### WORK INSTRUCTION
Give the records again in full, exactly as they are.

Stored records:

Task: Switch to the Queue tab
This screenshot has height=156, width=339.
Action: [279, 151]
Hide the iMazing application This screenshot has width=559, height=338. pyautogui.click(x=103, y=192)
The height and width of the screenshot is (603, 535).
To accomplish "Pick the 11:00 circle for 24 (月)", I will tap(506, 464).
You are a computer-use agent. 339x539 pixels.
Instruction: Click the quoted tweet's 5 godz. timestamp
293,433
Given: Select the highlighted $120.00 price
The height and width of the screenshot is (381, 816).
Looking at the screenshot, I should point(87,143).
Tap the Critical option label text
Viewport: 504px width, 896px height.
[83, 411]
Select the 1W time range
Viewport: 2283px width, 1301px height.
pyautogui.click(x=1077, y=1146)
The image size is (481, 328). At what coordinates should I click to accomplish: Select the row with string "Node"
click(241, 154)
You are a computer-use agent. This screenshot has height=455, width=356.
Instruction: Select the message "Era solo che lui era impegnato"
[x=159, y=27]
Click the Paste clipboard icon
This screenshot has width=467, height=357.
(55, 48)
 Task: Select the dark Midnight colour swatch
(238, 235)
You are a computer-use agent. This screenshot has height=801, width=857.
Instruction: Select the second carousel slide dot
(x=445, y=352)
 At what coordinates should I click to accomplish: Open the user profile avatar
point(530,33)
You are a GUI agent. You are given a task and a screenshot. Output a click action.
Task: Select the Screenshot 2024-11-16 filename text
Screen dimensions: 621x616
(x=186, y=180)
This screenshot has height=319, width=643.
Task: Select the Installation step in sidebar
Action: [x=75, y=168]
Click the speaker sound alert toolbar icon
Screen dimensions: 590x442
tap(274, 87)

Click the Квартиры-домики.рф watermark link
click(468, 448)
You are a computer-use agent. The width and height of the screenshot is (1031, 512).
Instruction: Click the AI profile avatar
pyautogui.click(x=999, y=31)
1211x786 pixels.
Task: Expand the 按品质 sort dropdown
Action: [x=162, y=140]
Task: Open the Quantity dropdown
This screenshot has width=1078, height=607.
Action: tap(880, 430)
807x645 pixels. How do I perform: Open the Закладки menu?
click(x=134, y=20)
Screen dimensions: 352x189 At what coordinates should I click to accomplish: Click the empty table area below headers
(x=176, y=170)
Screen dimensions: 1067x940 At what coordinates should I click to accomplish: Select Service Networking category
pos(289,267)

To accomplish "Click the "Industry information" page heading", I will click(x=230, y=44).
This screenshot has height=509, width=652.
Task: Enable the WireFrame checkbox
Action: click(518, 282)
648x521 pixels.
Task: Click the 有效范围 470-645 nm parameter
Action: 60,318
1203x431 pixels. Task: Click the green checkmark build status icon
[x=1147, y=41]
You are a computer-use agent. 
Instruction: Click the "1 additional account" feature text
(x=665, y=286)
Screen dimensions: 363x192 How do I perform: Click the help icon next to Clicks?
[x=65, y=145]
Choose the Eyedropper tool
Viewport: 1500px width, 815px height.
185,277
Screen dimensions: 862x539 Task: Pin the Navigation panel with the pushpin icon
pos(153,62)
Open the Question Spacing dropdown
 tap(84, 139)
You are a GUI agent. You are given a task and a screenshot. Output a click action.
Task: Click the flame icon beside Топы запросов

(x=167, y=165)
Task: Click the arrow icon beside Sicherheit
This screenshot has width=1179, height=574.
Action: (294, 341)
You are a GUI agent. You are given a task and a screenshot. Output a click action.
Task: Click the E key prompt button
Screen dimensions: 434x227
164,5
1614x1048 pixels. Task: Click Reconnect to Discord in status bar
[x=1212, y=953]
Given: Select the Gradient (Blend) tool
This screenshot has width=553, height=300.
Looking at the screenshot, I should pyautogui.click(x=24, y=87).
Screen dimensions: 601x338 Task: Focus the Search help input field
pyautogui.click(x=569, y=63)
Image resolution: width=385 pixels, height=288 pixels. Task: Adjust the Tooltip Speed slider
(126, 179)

### WRITTEN ANSWER
Task: Switch to the Queue tab
This screenshot has height=156, width=339.
Action: [279, 151]
Hide the iMazing application This screenshot has width=559, height=338. pyautogui.click(x=103, y=192)
The height and width of the screenshot is (603, 535).
To accomplish "Pick the 11:00 circle for 24 (月)", I will tap(506, 464).
You are a computer-use agent. 339x539 pixels.
Instruction: Click the quoted tweet's 5 godz. timestamp
293,433
Given: Select the highlighted $120.00 price
The height and width of the screenshot is (381, 816).
Looking at the screenshot, I should point(87,143).
Tap the Critical option label text
Viewport: 504px width, 896px height.
[83, 411]
Select the 1W time range
Viewport: 2283px width, 1301px height.
pyautogui.click(x=1077, y=1146)
The image size is (481, 328). At what coordinates should I click to accomplish: Select the row with string "Node"
click(241, 154)
You are a computer-use agent. This screenshot has height=455, width=356.
Instruction: Select the message "Era solo che lui era impegnato"
[x=159, y=27]
Click the Paste clipboard icon
This screenshot has width=467, height=357.
(55, 48)
 Task: Select the dark Midnight colour swatch
(238, 235)
You are a computer-use agent. This screenshot has height=801, width=857.
Instruction: Select the second carousel slide dot
(x=445, y=352)
 At what coordinates should I click to accomplish: Open the user profile avatar
point(530,33)
You are a GUI agent. You are given a task and a screenshot. Output a click action.
Task: Select the Screenshot 2024-11-16 filename text
Screen dimensions: 621x616
(x=186, y=180)
This screenshot has height=319, width=643.
Task: Select the Installation step in sidebar
Action: [x=75, y=168]
Click the speaker sound alert toolbar icon
Screen dimensions: 590x442
tap(274, 87)

Click the Квартиры-домики.рф watermark link
click(468, 448)
You are a computer-use agent. The width and height of the screenshot is (1031, 512).
Instruction: Click the AI profile avatar
pyautogui.click(x=999, y=31)
1211x786 pixels.
Task: Expand the 按品质 sort dropdown
Action: [x=162, y=140]
Task: Open the Quantity dropdown
This screenshot has width=1078, height=607.
Action: tap(880, 430)
807x645 pixels. How do I perform: Open the Закладки menu?
click(x=134, y=20)
Screen dimensions: 352x189 At what coordinates should I click to accomplish: Click the empty table area below headers
(x=176, y=170)
Screen dimensions: 1067x940 At what coordinates should I click to accomplish: Select Service Networking category
pos(289,267)

To accomplish "Click the "Industry information" page heading", I will click(x=230, y=44).
This screenshot has height=509, width=652.
Task: Enable the WireFrame checkbox
Action: click(518, 282)
648x521 pixels.
Task: Click the 有效范围 470-645 nm parameter
Action: 60,318
1203x431 pixels. Task: Click the green checkmark build status icon
[x=1147, y=41]
You are a computer-use agent. 
Instruction: Click the "1 additional account" feature text
(x=665, y=286)
Screen dimensions: 363x192 How do I perform: Click the help icon next to Clicks?
[x=65, y=145]
Choose the Eyedropper tool
Viewport: 1500px width, 815px height.
185,277
Screen dimensions: 862x539 Task: Pin the Navigation panel with the pushpin icon
pos(153,62)
Open the Question Spacing dropdown
 tap(84, 139)
You are a GUI agent. You are given a task and a screenshot. Output a click action.
Task: Click the flame icon beside Топы запросов

(x=167, y=165)
Task: Click the arrow icon beside Sicherheit
This screenshot has width=1179, height=574.
Action: (294, 341)
You are a GUI agent. You are given a task and a screenshot. Output a click action.
Task: Click the E key prompt button
Screen dimensions: 434x227
164,5
1614x1048 pixels. Task: Click Reconnect to Discord in status bar
[x=1212, y=953]
Given: Select the Gradient (Blend) tool
This screenshot has width=553, height=300.
Looking at the screenshot, I should pyautogui.click(x=24, y=87).
Screen dimensions: 601x338 Task: Focus the Search help input field
pyautogui.click(x=569, y=63)
Image resolution: width=385 pixels, height=288 pixels. Task: Adjust the Tooltip Speed slider
(126, 179)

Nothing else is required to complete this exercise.